**Stated problem**
Pull out every line in the rows below that contains the string "approved". The match is case-sensitive.

**Supplied data**
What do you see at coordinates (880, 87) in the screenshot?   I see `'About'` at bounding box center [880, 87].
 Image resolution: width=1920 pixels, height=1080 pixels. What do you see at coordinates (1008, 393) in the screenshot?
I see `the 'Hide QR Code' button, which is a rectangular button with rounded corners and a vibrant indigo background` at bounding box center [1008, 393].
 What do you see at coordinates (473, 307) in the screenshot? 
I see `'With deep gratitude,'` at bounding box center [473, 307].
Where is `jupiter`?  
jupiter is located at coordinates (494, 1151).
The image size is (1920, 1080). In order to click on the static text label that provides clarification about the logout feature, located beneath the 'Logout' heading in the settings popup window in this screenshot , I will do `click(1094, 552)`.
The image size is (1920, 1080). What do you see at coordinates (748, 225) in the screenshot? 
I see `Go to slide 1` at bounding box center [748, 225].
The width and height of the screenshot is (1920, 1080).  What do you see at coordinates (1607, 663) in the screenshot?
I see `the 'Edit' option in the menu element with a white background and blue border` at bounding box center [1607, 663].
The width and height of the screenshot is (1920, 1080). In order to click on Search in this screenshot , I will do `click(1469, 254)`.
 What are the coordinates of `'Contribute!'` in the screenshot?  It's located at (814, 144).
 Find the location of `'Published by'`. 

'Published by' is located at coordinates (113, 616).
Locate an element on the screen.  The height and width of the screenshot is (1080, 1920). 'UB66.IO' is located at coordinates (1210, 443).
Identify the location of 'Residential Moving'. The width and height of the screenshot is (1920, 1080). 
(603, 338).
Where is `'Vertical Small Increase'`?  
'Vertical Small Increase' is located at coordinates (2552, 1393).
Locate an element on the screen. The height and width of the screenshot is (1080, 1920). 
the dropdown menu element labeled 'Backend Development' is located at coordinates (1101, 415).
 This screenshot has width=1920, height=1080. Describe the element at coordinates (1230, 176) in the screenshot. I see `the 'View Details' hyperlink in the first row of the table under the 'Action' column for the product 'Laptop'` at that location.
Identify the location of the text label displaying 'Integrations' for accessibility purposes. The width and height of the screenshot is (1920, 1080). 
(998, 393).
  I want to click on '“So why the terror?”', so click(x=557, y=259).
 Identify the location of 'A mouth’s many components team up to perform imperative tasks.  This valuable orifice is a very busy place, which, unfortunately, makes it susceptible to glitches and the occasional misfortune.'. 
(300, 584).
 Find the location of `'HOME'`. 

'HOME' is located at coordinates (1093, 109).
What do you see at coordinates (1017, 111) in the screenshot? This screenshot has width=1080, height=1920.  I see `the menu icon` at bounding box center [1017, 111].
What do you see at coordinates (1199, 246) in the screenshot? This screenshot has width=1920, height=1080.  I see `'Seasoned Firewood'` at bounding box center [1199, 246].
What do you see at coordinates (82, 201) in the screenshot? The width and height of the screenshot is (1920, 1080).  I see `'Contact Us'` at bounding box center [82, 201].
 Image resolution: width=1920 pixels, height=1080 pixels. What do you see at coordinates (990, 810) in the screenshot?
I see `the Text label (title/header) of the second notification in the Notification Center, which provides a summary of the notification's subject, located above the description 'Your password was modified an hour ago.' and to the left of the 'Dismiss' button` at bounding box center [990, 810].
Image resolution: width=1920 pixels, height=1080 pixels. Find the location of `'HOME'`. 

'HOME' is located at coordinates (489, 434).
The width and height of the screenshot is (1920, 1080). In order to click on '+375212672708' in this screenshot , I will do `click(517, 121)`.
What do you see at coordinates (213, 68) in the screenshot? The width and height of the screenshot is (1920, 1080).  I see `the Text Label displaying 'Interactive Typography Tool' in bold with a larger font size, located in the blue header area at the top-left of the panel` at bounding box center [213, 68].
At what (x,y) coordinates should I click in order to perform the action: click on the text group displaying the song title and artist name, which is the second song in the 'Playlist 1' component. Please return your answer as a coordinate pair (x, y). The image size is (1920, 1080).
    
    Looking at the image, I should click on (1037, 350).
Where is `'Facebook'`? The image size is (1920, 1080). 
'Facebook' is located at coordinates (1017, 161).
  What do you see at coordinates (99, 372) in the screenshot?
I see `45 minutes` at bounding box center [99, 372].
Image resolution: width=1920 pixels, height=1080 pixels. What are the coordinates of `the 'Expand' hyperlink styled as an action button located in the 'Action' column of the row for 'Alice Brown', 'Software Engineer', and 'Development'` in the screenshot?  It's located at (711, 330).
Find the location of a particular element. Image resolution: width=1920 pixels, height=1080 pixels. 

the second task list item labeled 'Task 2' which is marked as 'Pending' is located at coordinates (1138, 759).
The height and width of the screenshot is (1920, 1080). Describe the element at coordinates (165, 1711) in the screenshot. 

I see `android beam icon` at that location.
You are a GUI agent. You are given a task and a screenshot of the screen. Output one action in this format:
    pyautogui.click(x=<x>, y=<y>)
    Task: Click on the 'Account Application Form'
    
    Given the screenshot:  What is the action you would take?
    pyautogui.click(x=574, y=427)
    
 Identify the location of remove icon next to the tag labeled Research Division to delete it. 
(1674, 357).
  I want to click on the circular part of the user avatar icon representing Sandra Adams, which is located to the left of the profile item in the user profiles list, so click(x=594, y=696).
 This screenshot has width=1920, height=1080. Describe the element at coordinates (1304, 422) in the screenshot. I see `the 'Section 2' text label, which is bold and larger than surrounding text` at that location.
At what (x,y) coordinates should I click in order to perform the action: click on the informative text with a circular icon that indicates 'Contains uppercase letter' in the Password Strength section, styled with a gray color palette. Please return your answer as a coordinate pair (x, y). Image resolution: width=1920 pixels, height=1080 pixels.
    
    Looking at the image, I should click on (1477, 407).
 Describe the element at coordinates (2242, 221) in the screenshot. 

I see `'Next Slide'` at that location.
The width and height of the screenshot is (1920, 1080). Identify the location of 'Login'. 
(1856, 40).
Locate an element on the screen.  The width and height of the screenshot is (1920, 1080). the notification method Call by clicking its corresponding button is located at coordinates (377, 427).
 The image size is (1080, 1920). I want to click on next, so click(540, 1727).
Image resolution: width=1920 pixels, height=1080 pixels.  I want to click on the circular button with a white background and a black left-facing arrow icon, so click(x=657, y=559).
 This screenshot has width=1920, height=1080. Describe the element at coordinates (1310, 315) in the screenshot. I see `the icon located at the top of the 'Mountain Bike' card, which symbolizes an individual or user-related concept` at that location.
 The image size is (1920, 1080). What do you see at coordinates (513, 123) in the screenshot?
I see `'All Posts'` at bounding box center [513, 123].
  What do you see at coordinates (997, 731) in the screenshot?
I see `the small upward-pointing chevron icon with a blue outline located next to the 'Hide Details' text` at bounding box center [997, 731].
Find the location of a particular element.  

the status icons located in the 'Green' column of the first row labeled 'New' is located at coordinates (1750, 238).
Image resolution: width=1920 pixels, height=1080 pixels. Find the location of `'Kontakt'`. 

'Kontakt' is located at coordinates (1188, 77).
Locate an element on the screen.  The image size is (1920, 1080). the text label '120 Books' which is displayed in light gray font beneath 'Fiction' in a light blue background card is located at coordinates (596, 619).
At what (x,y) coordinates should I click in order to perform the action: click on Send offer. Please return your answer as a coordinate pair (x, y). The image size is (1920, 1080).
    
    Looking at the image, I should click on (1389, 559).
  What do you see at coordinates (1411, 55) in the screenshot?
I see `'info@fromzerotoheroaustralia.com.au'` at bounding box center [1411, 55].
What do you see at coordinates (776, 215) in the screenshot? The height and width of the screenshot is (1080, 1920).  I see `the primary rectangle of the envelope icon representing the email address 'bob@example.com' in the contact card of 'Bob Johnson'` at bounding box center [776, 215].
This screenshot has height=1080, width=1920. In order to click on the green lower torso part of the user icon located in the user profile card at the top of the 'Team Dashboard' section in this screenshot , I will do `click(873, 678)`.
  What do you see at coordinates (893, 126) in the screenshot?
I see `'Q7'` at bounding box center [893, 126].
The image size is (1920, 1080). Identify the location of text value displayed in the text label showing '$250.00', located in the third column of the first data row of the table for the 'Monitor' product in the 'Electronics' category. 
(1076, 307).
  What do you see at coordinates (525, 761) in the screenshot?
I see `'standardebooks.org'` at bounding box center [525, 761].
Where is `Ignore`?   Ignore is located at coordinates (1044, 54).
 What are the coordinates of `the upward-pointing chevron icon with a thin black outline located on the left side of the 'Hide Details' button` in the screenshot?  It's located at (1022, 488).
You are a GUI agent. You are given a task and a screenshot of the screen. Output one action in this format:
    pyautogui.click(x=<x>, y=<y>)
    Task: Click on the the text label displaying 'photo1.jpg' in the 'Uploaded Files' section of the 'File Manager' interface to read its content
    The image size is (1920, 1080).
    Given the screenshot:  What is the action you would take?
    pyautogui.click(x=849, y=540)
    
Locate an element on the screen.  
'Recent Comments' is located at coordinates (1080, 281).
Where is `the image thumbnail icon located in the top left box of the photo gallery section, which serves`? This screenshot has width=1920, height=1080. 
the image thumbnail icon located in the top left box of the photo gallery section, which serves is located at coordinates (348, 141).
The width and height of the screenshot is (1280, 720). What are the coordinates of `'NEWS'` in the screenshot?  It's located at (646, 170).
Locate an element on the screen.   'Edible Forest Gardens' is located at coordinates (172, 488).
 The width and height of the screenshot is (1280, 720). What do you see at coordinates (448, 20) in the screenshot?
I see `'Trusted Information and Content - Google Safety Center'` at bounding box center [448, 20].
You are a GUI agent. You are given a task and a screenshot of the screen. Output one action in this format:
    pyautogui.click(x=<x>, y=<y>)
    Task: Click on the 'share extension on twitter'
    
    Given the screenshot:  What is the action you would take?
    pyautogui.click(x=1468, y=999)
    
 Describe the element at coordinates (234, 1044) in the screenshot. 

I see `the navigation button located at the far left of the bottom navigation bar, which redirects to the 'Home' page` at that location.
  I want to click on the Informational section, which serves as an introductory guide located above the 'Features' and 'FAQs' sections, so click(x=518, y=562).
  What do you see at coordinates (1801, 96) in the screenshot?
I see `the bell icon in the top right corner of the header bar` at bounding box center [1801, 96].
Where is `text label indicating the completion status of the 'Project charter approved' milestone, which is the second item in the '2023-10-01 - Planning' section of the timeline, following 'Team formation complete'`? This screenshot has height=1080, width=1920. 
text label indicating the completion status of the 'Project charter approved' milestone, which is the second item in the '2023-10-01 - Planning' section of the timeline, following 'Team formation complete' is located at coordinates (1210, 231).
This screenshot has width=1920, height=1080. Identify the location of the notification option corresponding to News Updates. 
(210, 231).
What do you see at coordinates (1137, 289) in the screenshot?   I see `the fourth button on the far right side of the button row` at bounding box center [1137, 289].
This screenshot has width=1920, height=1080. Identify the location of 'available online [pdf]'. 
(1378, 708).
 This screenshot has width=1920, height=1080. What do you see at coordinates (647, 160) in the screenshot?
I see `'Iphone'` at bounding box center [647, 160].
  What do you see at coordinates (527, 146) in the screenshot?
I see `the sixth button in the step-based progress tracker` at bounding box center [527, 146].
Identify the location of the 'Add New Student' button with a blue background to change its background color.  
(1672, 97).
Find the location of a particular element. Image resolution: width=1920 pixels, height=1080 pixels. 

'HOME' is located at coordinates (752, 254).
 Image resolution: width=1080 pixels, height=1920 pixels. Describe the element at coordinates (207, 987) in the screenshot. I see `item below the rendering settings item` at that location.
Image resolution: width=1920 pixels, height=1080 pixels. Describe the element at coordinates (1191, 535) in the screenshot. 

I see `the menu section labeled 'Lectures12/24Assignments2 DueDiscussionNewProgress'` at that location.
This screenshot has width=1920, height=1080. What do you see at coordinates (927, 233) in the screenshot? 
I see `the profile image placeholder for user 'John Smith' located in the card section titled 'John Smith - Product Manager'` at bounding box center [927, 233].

**Written answer**
Where is `text label indicating the completion status of the 'Project charter approved' milestone, which is the second item in the '2023-10-01 - Planning' section of the timeline, following 'Team formation complete'`? This screenshot has height=1080, width=1920. 
text label indicating the completion status of the 'Project charter approved' milestone, which is the second item in the '2023-10-01 - Planning' section of the timeline, following 'Team formation complete' is located at coordinates (1210, 231).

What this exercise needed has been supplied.